I have build a DBSCAN clustering model, the output result and the result after using the pkl files are not matching
Below, for 1st record the cluster is 0 But after running it from 'pkl' file, it is showing predicted result as [-1]
Dataframe:
HD MC WT Cluster
200 Other 4.5 0
150 Pep 5.6 0
100 Pla 35 -1
50 Same 15 0
Code
######## Label encoder for column MC ##############
le = preprocessing.LabelEncoder()
df['MC encoded'] = le.fit_transform(df['MC'])
col_1 = ['HD','MC encoded','WT']
data = df[col_1]
data = data.fillna(value=0)
######### DBSCAN Clustering ##################
model = DBSCAN(eps=7, min_samples=2).fit(data)
outliers_df = pd.DataFrame(data)
print(Counter(model.labels_))
######## Predict ###############
x = model.fit_predict(data)
df["Cluster"] = x
####### Create model pkl files and dump ################
filename1 = '/model.pkl'
model_df = open(filename1, 'wb')
pickle.dump(model,model_df)
model_df.close()
######## Create Encoder pkl files and dump ############
output = open('/MC.pkl', 'wb')
pickle.dump(le, output)
output.close()
####### Load the model pkl file ##############
with open('model.pkl', 'rb') as file:
pickle_model = pickle.load(file)
########## Load Encoder pkl file ############
pkl_file = open('MC.pkl', 'rb')
le_mc = pickle.load(pkl_file)
pkl_file.close()
######## Function to predict new data ##############
def testing(HD,MC,WT):
test = {'HD':[HD],'MC':[MC], 'WT':[WT]}
test = pd.DataFrame(test)
test['MC_encoded'] = le_mc.transform(test['MC'])
pred_val = pickle_model.fit_predict(test[['HD','MC_encoded',WT]])
print(pred_val)
return(pred_val)
###### Predict with new observation ###########
pred_val = testing(200,'Other',4.5)
Resulting cluster
[-1]
Expected cluster
[0]
Clustering is not predictive.
If you want to classify new instances, use a classifier.

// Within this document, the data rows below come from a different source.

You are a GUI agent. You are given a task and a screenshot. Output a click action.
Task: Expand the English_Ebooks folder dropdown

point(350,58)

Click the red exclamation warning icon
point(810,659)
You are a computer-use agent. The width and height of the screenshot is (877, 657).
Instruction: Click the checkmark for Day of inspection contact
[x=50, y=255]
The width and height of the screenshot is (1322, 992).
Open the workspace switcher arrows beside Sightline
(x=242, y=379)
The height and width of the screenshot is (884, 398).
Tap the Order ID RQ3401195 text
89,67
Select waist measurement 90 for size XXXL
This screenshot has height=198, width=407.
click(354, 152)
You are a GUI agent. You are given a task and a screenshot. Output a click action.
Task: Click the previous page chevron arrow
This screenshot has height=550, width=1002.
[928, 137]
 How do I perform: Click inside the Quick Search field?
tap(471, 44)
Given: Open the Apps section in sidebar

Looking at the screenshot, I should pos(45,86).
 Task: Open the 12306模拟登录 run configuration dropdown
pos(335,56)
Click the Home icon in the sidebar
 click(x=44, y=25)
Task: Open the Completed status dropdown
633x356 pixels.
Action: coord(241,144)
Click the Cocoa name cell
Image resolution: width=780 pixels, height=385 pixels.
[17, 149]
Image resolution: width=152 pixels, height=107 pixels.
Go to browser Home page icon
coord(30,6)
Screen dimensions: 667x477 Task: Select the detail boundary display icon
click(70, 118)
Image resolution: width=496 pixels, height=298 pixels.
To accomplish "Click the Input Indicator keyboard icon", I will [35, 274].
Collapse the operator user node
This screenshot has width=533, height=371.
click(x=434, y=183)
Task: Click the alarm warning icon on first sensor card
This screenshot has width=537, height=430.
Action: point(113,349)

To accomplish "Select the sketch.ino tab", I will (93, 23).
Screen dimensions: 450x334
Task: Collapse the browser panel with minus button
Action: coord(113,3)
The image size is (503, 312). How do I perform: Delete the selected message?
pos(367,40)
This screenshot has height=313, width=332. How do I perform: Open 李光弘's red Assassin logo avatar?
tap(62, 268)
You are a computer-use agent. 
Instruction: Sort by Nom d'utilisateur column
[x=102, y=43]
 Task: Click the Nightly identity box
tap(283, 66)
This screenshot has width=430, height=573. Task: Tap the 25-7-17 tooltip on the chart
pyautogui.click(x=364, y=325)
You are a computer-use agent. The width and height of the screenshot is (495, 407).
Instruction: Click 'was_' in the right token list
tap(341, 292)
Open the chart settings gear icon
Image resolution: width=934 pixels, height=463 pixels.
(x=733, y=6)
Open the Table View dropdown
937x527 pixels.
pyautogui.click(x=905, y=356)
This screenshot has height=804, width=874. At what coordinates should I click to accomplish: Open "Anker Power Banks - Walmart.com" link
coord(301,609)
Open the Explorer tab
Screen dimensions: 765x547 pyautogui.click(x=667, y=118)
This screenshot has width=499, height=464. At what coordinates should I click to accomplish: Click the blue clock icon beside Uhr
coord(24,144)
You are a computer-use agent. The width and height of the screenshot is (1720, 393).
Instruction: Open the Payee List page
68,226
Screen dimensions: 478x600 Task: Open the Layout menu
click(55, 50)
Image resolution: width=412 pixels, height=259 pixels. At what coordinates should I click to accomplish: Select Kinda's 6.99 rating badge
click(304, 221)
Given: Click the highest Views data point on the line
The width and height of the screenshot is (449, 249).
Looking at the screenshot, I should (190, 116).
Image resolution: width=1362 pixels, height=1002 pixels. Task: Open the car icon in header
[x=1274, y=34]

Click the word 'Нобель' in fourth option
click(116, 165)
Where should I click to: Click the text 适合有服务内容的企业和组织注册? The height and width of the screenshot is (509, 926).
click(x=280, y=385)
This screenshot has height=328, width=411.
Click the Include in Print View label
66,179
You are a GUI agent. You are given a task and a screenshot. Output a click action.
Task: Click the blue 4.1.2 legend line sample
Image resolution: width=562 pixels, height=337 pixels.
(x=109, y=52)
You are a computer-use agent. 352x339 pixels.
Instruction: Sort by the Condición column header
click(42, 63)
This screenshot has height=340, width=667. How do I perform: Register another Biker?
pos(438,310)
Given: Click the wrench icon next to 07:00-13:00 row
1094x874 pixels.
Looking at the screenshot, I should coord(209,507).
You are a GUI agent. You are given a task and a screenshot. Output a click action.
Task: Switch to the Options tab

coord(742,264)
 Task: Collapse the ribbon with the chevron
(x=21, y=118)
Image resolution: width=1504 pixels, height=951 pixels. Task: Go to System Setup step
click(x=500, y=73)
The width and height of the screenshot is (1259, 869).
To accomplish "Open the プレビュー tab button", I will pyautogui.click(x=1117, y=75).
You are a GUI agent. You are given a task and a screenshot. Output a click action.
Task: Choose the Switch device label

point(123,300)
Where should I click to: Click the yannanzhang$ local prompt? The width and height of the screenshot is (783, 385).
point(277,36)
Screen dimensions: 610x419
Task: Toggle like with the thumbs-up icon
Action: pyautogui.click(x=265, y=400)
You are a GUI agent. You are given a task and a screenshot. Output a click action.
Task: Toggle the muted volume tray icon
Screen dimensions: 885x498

So in my opinion you are using it entirely on the wrong premises...
Nevertheless, your mistake is that you use the wrong function.
fit_predict
literally means discard the old model, then fit
, and return the labels. This is because of a pretty poor design of sklearn that conflates learning algorithms and the resulting models. A model should not have a fit
method anymore, a training algorithm not a predict
as there is no model yet...
Now if you fit
to a dataset of fewer than min_samples
points, they must all be noise (-1) by definition. You meant to use predict
only - which does not exist, because DBSCAN does not predict for new data points.